For Inferior LV Wall presentation (distal Right Coronary Artery and Posterior Descending Artery), with the table in steep trendelenberg position, the tension applied to the deep pericardial retraction sutures is modulated to expose the target vessel in the center of the operative field (Figure 5, 6). The posterior descending artery is the preferred site for grafting the right coronary distribution. The necessary temporary occlusion of the artery, if proximal to the bifurcation, can cause ischemia of the AV node with resultant bradycardia. For grafting the right coronary artery the table made flat and retraction sutures are relaxed with the heart failing to the left side.

Figure 5Figure 6

Stabilization of target site is accomplished using one of the many excellent stabilizers available on the market. These devices work by compression with or attachment (suction or direct) to the stabilizing arm (Figures 7,8). It is important that these devices be used as stabilizers, not retractors. The techniques described above are used to expose the vessel, the stabilizers create an immobile field. If used as retractors the heart will slip and compression will cause hemodynamic compromise.

Figure 7 Figure 8


Proximal occlusion of target vessel is accomplished with an encircling suture or silastic tape passed widely around the vessel proximal to the site chosen for anastomosis. No distal occlusion is necessary (Figure 9). The use of intracoronary shunts is recommended whenever possible, especially for LAD and RCA. These are very useful when hemodynamically significant ischemia develops (Figure 10). The anastomosis is performed in a routine manner according to the surgeon's preference.

Figure 9 Figure 10

Preference Card

Genzyme OPCAB retractor system. This system uses silastic tapes to surround the vessel, attaching it to a template that immobilizes the vessel.

Guidant (formerly CardioThoracic Systems) Ultima II retractor and stabilizer. This system uses compression to immobilize the vessel.

Guidant Flocoil intracoronary shunt (sizes from 1.5 mm to 2.5 mm in 0.25 mm increments).
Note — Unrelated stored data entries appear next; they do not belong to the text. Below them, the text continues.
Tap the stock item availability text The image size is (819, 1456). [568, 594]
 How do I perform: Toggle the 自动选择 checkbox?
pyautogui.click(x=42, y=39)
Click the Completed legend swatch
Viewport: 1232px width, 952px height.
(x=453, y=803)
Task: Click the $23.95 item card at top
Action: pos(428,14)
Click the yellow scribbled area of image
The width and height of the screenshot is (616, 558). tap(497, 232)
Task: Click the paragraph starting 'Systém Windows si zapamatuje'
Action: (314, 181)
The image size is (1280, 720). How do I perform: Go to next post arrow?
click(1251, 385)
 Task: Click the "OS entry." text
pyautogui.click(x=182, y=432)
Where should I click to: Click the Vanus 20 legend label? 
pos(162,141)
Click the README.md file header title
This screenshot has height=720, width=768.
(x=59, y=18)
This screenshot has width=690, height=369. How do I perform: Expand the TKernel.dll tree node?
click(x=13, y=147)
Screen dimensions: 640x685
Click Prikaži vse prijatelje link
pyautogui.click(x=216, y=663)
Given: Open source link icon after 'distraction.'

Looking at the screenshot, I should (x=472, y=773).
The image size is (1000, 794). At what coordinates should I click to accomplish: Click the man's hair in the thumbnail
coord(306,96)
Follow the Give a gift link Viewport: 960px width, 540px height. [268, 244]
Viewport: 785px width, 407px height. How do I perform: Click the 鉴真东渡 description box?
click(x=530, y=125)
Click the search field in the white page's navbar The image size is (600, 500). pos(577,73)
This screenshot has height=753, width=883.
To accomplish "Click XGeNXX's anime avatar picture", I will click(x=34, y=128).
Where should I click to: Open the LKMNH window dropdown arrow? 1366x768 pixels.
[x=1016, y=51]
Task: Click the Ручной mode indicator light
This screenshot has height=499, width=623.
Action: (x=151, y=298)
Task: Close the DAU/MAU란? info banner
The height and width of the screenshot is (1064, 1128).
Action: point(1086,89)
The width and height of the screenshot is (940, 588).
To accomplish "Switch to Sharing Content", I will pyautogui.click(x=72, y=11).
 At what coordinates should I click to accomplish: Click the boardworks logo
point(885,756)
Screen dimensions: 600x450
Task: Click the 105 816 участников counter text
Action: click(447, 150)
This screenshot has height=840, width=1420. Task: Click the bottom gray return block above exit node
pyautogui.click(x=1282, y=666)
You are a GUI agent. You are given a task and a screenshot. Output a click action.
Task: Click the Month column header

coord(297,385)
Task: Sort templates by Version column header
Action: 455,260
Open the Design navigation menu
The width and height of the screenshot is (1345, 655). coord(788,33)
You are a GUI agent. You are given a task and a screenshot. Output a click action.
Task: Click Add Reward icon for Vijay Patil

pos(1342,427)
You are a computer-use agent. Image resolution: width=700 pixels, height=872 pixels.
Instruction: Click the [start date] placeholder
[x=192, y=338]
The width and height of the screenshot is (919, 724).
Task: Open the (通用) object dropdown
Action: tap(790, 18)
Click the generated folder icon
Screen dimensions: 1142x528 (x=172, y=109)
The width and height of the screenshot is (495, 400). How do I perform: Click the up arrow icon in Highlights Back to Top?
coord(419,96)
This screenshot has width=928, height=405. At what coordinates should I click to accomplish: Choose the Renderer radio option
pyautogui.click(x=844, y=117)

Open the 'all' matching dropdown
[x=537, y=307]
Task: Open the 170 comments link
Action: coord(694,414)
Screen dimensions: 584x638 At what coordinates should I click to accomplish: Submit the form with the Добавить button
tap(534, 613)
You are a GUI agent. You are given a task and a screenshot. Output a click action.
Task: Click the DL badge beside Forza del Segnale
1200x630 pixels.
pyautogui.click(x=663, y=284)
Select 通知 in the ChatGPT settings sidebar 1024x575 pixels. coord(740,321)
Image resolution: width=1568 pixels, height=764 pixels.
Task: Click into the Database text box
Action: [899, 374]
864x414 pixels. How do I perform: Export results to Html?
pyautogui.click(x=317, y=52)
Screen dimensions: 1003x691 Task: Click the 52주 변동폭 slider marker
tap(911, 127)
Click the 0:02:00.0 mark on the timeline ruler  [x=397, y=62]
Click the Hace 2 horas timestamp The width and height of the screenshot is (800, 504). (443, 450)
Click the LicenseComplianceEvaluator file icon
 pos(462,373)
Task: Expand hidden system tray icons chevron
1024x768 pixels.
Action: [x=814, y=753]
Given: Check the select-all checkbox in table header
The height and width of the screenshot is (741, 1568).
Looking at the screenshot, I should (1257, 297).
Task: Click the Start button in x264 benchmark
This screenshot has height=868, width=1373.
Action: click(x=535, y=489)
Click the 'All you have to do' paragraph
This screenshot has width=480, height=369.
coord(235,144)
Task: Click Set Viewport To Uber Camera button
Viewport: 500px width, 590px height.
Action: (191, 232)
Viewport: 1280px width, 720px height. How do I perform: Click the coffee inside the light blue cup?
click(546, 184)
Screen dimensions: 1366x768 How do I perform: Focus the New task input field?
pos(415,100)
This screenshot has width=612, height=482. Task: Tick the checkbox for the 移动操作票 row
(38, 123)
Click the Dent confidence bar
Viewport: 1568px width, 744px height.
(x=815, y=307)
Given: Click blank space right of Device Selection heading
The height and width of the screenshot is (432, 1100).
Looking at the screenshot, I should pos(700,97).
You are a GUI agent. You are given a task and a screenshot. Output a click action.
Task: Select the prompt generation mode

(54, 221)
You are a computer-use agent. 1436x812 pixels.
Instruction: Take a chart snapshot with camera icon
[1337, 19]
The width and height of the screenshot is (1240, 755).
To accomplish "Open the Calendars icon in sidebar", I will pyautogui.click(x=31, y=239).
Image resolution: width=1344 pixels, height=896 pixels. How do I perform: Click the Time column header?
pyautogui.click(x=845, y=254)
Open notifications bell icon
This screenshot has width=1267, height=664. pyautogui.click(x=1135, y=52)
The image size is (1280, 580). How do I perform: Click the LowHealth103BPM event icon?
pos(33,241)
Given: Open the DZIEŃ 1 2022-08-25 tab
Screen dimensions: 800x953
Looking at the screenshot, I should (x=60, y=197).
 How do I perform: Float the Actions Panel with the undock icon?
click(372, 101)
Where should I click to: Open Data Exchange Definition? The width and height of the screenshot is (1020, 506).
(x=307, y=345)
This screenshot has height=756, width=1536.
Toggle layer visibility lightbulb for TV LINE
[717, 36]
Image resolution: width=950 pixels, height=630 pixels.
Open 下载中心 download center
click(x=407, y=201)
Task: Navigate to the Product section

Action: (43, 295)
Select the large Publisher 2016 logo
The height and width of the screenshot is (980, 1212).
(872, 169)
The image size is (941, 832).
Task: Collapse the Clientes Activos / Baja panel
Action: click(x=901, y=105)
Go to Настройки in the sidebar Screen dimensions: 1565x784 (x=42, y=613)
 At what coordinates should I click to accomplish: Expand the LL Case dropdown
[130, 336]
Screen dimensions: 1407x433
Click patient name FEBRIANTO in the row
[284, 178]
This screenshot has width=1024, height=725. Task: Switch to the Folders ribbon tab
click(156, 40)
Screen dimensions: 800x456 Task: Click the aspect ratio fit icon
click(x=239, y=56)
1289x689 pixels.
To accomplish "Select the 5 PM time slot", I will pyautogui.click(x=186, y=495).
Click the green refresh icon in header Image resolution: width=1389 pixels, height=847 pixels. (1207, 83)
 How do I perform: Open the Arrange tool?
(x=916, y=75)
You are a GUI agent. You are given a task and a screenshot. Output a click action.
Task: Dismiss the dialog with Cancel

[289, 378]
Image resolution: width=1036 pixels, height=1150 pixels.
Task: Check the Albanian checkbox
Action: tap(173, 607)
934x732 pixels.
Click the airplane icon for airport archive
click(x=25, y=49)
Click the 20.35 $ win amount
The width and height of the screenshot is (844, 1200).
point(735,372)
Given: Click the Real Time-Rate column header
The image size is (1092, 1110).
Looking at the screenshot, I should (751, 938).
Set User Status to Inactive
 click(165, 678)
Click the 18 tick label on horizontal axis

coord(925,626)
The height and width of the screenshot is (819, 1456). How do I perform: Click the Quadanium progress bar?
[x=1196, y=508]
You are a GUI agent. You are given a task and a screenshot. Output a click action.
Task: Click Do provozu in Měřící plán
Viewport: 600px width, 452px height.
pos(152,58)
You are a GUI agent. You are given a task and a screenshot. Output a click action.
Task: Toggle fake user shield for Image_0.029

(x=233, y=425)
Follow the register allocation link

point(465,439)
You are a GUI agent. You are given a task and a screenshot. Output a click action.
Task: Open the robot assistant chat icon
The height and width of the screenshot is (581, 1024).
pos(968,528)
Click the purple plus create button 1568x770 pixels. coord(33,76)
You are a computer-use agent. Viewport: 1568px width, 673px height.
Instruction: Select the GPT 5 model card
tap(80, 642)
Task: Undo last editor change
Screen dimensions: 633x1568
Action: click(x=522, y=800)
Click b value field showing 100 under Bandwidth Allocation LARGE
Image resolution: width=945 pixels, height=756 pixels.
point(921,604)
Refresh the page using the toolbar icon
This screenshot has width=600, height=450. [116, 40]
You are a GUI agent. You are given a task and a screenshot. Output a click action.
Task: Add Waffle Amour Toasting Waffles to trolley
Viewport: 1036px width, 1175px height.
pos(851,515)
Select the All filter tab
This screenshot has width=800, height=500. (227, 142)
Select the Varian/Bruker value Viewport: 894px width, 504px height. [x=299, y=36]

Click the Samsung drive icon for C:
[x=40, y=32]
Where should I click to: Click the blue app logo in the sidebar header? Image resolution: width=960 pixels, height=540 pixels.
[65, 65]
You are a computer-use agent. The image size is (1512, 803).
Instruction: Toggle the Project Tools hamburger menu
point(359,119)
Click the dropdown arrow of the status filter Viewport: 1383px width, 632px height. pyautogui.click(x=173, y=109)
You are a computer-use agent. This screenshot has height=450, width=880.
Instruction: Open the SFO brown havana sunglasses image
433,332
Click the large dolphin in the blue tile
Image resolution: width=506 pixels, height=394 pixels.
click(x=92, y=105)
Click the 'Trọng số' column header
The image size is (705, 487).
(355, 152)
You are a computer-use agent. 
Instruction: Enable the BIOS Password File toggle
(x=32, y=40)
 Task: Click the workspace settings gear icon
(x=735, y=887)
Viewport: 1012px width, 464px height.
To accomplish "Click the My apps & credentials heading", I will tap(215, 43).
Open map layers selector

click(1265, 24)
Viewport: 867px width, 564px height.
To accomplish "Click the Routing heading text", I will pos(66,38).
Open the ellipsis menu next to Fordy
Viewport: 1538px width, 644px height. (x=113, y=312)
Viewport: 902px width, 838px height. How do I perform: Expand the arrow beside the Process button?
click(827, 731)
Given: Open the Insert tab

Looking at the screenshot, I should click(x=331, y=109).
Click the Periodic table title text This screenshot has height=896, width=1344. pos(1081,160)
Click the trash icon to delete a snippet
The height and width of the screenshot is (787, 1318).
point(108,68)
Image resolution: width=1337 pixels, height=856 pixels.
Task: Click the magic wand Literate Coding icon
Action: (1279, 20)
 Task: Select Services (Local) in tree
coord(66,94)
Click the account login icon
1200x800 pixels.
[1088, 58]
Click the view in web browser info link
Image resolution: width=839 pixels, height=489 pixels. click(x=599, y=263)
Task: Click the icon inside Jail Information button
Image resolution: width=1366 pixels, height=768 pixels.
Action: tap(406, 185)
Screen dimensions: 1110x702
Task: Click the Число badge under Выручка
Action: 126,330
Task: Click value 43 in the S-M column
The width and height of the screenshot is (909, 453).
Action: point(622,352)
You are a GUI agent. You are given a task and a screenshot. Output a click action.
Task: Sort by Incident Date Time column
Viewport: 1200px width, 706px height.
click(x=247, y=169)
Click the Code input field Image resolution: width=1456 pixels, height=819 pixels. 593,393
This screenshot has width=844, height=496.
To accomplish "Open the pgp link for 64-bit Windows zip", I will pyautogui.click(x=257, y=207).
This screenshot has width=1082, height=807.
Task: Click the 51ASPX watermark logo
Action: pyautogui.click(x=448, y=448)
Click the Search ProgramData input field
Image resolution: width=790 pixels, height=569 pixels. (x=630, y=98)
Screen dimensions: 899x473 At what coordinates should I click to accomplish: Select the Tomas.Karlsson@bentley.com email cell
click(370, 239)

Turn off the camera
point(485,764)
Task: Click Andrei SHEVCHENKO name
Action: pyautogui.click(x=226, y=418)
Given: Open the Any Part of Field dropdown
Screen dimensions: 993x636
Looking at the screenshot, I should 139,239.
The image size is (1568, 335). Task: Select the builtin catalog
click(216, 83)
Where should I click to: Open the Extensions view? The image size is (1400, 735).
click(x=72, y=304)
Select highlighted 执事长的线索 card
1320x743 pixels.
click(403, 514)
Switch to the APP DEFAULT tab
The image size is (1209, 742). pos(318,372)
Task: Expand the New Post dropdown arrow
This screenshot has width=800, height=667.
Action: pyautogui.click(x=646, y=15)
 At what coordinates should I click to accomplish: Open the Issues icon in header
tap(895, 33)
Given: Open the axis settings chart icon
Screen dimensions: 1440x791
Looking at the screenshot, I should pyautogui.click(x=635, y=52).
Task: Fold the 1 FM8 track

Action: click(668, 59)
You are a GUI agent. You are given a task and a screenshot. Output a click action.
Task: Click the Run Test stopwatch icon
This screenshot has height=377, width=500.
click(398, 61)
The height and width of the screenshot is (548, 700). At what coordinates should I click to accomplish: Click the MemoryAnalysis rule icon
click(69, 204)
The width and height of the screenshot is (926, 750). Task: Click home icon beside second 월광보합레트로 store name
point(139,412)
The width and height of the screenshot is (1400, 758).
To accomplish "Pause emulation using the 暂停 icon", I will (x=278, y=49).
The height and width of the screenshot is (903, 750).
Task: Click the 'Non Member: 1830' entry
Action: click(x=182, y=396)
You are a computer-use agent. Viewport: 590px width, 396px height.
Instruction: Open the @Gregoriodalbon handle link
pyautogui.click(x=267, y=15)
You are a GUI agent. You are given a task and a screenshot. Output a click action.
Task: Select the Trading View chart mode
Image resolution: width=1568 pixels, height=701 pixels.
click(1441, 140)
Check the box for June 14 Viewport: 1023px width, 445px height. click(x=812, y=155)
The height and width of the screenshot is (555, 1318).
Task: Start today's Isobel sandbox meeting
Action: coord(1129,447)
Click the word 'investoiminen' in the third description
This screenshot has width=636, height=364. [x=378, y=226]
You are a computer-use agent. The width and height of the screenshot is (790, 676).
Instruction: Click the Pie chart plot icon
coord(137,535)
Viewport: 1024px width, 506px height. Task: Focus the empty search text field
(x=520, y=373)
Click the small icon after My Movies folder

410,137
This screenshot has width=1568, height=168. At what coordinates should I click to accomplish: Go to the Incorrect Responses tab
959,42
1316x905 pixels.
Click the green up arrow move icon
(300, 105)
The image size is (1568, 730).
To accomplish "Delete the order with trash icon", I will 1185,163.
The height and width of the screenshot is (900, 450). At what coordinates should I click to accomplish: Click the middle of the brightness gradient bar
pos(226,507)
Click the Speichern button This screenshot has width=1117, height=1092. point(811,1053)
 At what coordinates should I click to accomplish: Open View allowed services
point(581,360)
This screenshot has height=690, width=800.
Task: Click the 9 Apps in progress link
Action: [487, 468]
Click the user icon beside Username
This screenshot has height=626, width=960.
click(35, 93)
Medtronic Octopus 2 Stabilizer. This system attaches to the existing reusable retractor. Suction is used to secure the heart to the retractor and immobilize the vessel.

Tips & Pitfalls

  • Meticulous attention to detail is critical to success, as safety margin with OPCAB is reduced compared to traditional CABG.
  • Intracoronary shunts are extremely useful in minimizing the amount of ischemia and improving the safety of the operation. In cases of a training institution use of shunts allows residents to be safely trained in OPCAB.
  • Allow extra time to obtain the best presentation and stabilization for obtuse marginal vessels. Do not compromise your exposure. If adequate exposure cannot be obtained the anastomosis should not be compromised and the traditional approach should be used.
  • A CO2 blower is crucial for beating heart surgery but has to be used VERY sparingly at a flow rate not > 5 L /min, to prevent damage to the coronary endothelium. Avoid directing the gas jet directly into the vessel lumen to prevent gas embolization.
  • Heparin reversal is not mandatory. The author's preference is to administer one-half the calculated protamine dose.
  • Anastomosis of the obtuse marginal vessels is easier from the left side of the table.
  • Place temporary pacing wires before occluding the right coronary artery proximal to the bifurcation to manage possible A-V block.